Word of the Week: Buried Alive
Editor’s Note: The Word of the Week comes from China Digital Space’s Grass-Mud Horse Lexicon, a glossary of terms created by Chinese netizens and frequently encountered in online political discussions. These are the words of China’s online “resistance discourse,” used to mock and subvert the official language around censorship and political correctness.
If you are interested in participating in this project by submitting and/or translating terms, please contact the CDT editors at CDT [at] chinadigitaltimes [dot] net.
活埋 (huó mái): buried alive
When the Chinese government allowed dissident and author Yu Jie to leave the country they were hoping to silence his voice.

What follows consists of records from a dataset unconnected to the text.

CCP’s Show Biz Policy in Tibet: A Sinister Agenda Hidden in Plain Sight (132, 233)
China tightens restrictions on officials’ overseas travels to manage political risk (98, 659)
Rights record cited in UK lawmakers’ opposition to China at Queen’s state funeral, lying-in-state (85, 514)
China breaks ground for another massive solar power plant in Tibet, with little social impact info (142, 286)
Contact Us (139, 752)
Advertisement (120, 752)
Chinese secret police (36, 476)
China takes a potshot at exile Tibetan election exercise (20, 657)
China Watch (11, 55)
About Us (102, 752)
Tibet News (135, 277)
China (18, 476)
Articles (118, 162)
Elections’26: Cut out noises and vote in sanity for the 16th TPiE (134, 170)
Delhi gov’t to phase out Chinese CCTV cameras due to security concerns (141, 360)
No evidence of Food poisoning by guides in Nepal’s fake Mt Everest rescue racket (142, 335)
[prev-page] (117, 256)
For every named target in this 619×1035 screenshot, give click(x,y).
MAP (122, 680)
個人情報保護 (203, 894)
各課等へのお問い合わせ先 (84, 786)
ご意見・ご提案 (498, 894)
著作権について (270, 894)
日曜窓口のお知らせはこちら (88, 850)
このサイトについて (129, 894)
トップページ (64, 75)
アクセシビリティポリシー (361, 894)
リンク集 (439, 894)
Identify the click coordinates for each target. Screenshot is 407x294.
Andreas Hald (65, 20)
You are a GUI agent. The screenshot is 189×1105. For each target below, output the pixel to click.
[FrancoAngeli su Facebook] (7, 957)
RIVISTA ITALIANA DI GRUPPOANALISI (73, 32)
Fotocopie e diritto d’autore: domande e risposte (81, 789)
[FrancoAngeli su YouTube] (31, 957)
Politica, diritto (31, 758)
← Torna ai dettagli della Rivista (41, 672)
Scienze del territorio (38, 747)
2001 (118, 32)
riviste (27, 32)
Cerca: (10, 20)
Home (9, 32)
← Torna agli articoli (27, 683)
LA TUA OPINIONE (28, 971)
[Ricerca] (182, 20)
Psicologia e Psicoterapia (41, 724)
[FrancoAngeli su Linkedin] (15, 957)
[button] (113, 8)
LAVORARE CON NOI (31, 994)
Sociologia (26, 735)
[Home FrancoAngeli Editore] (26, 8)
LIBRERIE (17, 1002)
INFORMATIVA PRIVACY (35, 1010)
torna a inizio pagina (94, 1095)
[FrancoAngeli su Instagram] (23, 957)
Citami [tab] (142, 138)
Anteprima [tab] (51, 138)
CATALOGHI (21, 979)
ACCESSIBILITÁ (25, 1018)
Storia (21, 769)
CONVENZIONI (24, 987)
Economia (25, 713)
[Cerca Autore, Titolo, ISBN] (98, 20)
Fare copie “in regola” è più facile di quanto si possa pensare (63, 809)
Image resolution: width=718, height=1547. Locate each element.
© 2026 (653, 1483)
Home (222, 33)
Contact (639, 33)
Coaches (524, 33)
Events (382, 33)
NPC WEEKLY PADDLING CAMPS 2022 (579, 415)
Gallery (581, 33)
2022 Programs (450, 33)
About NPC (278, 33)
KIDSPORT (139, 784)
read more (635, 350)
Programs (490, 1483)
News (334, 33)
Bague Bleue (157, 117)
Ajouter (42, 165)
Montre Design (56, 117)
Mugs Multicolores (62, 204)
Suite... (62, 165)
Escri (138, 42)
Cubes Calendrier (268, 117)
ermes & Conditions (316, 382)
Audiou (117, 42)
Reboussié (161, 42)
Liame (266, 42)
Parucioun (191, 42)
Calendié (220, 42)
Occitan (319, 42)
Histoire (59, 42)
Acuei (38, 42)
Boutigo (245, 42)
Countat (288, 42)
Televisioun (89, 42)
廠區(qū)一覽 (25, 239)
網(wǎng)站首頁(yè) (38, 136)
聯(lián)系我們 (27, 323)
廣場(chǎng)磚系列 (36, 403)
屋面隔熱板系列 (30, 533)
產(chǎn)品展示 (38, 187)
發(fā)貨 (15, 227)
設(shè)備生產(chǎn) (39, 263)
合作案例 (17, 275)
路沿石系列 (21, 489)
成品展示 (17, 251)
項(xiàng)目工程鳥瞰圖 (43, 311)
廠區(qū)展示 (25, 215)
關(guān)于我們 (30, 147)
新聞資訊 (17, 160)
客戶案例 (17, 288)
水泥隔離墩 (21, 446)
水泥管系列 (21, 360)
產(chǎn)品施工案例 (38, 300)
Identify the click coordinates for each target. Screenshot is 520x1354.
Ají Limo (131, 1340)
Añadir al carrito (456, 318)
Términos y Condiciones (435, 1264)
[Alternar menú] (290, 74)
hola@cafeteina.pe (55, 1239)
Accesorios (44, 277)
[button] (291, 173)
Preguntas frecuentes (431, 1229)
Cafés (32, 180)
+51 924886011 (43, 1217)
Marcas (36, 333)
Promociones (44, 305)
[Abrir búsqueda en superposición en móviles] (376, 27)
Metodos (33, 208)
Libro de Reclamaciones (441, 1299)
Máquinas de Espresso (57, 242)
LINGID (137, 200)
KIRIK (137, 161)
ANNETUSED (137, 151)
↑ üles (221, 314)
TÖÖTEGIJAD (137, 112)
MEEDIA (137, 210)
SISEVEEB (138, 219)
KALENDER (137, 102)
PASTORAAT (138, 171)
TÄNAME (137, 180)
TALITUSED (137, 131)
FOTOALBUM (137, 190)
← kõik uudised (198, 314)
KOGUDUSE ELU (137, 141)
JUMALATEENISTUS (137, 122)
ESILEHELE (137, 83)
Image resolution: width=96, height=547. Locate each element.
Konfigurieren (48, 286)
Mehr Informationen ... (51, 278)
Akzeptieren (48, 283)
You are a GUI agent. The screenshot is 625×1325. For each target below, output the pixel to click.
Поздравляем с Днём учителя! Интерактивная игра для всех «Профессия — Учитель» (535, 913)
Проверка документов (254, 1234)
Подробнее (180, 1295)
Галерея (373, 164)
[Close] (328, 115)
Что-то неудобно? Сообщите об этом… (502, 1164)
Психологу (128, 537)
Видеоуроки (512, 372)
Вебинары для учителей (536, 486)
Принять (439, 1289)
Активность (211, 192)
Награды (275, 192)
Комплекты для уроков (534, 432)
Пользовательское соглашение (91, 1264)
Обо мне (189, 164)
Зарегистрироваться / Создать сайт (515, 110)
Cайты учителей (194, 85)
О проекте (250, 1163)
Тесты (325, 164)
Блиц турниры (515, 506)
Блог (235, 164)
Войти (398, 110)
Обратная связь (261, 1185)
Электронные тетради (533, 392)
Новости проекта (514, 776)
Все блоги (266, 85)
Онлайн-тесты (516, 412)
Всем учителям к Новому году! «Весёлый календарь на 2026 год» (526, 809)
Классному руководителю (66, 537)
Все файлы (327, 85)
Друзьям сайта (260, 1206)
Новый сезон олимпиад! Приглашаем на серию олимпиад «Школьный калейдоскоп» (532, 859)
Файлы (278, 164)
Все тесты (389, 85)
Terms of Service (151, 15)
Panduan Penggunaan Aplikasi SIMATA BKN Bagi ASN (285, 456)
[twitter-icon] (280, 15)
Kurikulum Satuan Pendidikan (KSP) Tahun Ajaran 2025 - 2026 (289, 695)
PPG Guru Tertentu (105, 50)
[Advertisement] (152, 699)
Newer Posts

Little did they know, just weeks after he entered the United States, one of Yu Jie’s statements would be dubbed the “first Internet catchphrase of 2012.”
Yu Jie wrote that the night before Liu Xiaobo was awarded the Nobel Peace Prize, he was wrestled into a car and taken to an unknown location where he was stripped naked, kicked and had his fingers bent back one-by-one. After that, the Domestic Security Department agent in charge made the following threat：
“If the order comes from above, within half an hour we can dig a pit and bury you alive. No one on earth would know… As far as we can tell, there are no more than 200 intellectuals in the country who oppose the Communist Party and are influential. If the central authorities think that their rule is facing a crisis, they can capture them all in one night and bury them alive.”
The phrase “buried alive” quickly began to make the rounds on the Internet. One microblog user wrote, “They say in the event of a crisis they’ll bury 200 influential intellectuals. What a tragedy. Even when it comes to being buried alive, I don’t qualify.” A Ding, an online writer, included the phrase in his Chinese New Year Greeting: “Happy New Year–hope you make it onto the bury-alive list!”
Yu Jie is perhaps best well known for authoring the book, China’s Best Actor: Wen Jiabao.